In regression model

$y_i=\mathbf{x}_i'\beta+u_i$

the usual assumption is that $(y_i,\mathbf{x}_i,u_i)$, $i=1,...,n$ is a iid sample. Under assumptions that $E\mathbf{x}_iu_i=0$ and $E(\mathbf{x}_i\mathbf{x}_i')$ has a full rank, ordinary least squares estimator

$\widehat{\beta}=(\sum_{i=1}^n\mathbf{x}_i\mathbf{x}_i')^{-1}\sum_{i=1}\mathbf{x}_iy_i$ 

is consistent and assymptoticaly normal.
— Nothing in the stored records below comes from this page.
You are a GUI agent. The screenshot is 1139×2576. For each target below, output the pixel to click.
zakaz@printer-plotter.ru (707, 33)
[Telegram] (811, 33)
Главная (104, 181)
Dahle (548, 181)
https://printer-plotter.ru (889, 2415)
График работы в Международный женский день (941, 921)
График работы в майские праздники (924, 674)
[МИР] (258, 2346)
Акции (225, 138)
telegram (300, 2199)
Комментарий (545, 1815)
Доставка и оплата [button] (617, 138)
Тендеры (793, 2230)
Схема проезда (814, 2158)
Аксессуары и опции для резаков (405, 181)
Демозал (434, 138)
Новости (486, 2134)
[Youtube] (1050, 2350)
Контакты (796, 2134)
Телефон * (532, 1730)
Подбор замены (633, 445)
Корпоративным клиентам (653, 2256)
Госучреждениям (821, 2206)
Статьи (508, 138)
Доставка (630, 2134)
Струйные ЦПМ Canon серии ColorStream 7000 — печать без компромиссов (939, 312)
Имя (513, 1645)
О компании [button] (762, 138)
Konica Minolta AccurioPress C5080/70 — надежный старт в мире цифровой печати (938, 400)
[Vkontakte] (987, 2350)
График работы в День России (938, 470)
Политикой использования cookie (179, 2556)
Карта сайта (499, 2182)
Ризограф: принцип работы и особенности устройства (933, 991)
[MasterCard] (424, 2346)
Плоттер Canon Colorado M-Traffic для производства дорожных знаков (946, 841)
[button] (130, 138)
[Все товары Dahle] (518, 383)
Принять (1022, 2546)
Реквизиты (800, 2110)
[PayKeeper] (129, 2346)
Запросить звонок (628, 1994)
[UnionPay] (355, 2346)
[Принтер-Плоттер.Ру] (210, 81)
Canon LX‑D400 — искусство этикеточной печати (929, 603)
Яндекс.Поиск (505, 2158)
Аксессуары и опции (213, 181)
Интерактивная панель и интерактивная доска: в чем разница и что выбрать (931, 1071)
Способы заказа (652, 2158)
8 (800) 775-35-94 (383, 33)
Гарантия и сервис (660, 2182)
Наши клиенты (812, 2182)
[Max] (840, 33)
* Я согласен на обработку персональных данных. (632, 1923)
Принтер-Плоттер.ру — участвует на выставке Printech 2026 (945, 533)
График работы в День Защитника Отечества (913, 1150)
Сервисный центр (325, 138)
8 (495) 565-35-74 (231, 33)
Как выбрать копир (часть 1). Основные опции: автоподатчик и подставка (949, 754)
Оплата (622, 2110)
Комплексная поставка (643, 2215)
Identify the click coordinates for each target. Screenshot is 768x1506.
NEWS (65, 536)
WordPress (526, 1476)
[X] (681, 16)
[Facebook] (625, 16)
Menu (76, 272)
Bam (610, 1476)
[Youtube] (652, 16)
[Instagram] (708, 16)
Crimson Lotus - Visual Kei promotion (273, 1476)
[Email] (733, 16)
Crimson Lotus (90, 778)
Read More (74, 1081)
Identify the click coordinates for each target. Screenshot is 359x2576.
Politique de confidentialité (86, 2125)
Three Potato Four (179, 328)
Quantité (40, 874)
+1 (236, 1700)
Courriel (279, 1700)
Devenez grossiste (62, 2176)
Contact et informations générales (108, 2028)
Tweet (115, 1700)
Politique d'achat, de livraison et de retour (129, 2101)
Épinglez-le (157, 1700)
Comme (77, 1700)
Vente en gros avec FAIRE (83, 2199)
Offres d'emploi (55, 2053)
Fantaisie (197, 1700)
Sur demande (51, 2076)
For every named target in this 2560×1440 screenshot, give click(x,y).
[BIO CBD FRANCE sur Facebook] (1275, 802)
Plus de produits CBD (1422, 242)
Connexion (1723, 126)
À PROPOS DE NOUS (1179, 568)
The expected covariance betweeen residual and response variable then is

$Ey_iu_i=E(\mathbf{x}_i'\beta+u_i)u_i=Eu_i^2$

If we furthermore assume that $E(u_i|\mathbf{x}_1,...,\mathbf{x}_n)=0$, we can calculate the expected covariance between $y_i$ and the estimate of regression residual:

\begin{align*}
Ey_i\widehat{u}_i&=Ey_i(y_i-\mathbf{x}_i'\widehat{\beta})
\end{align*}
\begin{align*}
=E(\mathbf{x}_i'\beta+u_i)(u_i-\mathbf{x}_i(\widehat{\beta}-\beta))
\end{align*}
\begin{align*}
 =E(u_i^2)(1-E x_i (\sum_{i=1}^n\mathbf{x}_i\mathbf{x}_i')^{-1}\mathbf{x}_i)
\end{align*}

Sorry for poor formatting in the last formula, Mathjax did not want to recognize the line ending sign, and for some reason did not render formula if I used $\mathbf{x}_i$ instead of $x_i$.